Activity:
In the entries that follow, copy exactly each line from the first through the line with "Viewport: 402px width, 397px height.".

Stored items
────────
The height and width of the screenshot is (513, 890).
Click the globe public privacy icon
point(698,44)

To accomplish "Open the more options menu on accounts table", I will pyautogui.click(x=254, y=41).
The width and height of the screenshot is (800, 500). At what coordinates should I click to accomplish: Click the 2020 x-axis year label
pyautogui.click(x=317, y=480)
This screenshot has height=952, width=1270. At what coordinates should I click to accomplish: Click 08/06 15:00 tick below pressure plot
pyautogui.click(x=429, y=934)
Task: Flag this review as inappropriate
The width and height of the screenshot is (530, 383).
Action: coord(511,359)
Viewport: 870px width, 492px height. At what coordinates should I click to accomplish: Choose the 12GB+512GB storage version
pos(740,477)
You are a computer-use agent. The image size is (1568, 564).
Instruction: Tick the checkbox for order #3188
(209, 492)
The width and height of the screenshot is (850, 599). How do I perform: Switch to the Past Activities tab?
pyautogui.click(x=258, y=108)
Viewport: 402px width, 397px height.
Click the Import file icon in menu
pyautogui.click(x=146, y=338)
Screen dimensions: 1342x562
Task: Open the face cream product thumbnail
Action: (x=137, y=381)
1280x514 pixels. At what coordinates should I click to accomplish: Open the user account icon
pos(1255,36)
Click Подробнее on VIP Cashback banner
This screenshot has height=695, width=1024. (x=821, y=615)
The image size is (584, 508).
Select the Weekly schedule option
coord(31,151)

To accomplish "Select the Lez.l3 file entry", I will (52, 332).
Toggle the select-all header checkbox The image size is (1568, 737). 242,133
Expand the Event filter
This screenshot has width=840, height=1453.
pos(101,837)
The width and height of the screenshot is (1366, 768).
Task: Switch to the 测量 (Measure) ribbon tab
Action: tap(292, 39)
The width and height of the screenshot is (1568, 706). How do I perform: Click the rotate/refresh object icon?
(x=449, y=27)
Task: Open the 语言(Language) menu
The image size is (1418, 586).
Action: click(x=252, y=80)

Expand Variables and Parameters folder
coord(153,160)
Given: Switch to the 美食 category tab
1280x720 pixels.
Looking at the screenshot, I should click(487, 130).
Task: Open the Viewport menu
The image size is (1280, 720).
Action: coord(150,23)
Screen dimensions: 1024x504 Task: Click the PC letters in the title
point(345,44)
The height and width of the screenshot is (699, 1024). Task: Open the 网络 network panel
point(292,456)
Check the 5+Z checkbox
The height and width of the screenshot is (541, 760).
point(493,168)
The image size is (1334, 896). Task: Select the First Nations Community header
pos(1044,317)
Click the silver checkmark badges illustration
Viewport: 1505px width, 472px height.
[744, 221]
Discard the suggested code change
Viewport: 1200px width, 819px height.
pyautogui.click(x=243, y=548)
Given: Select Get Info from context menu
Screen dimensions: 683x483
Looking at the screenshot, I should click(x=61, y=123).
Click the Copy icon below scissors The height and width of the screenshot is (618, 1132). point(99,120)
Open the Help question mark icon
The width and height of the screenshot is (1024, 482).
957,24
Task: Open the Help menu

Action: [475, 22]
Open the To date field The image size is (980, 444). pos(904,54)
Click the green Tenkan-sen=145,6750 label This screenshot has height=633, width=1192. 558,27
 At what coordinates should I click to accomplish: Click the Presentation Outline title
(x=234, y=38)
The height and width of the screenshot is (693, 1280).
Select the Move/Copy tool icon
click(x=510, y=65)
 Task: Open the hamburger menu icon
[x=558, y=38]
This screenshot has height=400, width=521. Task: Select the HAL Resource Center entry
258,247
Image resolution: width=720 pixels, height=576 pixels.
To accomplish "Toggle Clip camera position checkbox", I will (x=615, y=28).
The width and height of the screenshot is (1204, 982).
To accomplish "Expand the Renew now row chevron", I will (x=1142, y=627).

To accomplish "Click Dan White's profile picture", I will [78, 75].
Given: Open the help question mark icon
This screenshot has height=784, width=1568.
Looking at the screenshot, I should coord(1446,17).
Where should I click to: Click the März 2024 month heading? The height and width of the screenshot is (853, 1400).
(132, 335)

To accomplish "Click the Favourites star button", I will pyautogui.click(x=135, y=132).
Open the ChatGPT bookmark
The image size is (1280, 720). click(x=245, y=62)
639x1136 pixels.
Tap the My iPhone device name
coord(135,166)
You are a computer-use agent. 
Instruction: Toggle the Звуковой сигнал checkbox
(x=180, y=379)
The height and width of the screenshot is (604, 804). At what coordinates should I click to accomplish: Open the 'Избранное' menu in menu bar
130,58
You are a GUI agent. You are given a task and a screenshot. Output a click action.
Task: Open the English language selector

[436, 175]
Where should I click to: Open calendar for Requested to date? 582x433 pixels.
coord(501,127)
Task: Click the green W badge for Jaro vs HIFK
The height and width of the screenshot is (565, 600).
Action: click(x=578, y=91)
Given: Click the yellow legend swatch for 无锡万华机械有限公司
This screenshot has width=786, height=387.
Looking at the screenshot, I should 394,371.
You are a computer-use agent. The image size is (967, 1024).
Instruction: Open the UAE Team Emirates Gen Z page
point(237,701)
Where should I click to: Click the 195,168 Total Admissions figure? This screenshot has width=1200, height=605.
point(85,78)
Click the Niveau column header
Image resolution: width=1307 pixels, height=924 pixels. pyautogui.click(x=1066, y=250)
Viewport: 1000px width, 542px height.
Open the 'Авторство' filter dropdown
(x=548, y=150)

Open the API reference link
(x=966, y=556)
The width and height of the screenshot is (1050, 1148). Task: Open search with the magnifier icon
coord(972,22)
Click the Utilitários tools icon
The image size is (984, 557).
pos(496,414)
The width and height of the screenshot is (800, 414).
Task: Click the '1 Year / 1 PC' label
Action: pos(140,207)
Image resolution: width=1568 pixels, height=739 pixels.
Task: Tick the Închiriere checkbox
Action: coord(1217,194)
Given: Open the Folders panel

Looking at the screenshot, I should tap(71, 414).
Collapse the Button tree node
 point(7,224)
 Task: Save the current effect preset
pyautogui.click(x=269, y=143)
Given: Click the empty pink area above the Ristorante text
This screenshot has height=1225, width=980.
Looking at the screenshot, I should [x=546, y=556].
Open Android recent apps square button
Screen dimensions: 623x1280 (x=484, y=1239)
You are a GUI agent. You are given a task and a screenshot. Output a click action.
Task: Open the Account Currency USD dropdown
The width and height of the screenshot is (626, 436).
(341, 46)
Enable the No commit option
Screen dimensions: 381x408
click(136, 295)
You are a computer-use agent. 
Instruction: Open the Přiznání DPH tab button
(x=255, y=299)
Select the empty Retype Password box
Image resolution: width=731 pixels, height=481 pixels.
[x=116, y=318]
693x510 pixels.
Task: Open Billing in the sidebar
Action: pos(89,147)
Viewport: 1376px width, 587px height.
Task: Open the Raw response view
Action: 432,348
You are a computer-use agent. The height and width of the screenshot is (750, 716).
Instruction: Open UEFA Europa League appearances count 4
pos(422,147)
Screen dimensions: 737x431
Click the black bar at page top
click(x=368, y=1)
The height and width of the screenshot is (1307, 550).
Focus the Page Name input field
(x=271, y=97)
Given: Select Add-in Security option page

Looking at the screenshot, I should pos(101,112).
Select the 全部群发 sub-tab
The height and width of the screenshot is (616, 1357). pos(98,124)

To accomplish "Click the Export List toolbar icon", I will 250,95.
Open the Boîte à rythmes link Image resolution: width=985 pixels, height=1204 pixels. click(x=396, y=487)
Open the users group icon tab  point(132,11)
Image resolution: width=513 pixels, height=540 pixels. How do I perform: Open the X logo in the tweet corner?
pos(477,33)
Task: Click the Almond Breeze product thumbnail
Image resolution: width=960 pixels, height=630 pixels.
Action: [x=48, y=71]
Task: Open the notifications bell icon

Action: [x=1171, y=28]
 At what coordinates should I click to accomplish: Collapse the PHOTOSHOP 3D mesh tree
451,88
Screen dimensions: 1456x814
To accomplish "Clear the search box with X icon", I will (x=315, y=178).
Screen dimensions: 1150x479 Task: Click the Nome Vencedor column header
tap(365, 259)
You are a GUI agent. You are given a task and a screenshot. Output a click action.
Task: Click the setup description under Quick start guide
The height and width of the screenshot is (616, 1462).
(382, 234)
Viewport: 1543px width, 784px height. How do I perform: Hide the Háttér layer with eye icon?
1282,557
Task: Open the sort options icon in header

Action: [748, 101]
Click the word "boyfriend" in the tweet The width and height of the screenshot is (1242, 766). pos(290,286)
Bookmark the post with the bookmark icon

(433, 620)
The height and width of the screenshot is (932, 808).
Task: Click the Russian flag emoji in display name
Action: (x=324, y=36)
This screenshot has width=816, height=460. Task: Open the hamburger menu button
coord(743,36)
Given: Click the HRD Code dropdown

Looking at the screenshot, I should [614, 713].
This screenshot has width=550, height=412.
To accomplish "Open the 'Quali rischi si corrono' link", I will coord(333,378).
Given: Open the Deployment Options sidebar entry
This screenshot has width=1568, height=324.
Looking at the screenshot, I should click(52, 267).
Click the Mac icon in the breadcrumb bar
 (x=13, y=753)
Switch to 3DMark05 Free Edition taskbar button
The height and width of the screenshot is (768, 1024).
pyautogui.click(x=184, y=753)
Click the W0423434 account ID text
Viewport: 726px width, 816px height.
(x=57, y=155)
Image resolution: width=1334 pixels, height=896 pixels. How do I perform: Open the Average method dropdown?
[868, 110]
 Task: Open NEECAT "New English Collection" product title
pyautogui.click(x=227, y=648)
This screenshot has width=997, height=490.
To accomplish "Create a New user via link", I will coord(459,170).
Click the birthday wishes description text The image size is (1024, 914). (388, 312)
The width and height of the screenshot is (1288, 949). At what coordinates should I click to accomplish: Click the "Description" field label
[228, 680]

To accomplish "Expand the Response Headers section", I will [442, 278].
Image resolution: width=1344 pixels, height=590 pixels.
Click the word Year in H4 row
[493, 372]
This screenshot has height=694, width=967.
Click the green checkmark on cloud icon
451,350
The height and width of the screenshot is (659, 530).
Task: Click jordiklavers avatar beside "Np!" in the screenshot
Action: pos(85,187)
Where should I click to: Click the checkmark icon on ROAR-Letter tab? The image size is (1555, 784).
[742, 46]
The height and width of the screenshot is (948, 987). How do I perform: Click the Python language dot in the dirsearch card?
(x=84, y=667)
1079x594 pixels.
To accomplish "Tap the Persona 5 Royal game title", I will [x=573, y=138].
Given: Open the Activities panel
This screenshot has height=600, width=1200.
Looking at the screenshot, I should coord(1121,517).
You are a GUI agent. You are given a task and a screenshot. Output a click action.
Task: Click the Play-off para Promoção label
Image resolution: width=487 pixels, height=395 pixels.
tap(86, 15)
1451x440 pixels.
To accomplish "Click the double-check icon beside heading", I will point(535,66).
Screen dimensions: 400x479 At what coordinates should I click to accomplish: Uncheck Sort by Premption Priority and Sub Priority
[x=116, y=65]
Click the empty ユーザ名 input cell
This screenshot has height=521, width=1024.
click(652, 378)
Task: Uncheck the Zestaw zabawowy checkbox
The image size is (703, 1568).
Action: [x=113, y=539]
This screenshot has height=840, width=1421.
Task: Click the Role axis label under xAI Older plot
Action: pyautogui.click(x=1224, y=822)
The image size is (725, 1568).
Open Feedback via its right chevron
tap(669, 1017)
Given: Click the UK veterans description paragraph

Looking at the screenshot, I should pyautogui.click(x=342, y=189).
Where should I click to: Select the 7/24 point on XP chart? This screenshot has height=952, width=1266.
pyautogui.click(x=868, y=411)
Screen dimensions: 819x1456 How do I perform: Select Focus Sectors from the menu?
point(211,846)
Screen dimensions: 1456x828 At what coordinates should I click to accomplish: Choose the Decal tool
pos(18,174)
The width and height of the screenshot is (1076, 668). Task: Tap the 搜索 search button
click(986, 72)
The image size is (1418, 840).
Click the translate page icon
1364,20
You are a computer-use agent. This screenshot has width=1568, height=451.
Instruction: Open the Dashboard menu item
────────
Exercise response:
The height and width of the screenshot is (513, 890).
Click the globe public privacy icon
point(698,44)

To accomplish "Open the more options menu on accounts table", I will pyautogui.click(x=254, y=41).
The width and height of the screenshot is (800, 500). At what coordinates should I click to accomplish: Click the 2020 x-axis year label
pyautogui.click(x=317, y=480)
This screenshot has height=952, width=1270. At what coordinates should I click to accomplish: Click 08/06 15:00 tick below pressure plot
pyautogui.click(x=429, y=934)
Task: Flag this review as inappropriate
The width and height of the screenshot is (530, 383).
Action: coord(511,359)
Viewport: 870px width, 492px height. At what coordinates should I click to accomplish: Choose the 12GB+512GB storage version
pos(740,477)
You are a computer-use agent. The image size is (1568, 564).
Instruction: Tick the checkbox for order #3188
(209, 492)
The width and height of the screenshot is (850, 599). How do I perform: Switch to the Past Activities tab?
pyautogui.click(x=258, y=108)
Viewport: 402px width, 397px height.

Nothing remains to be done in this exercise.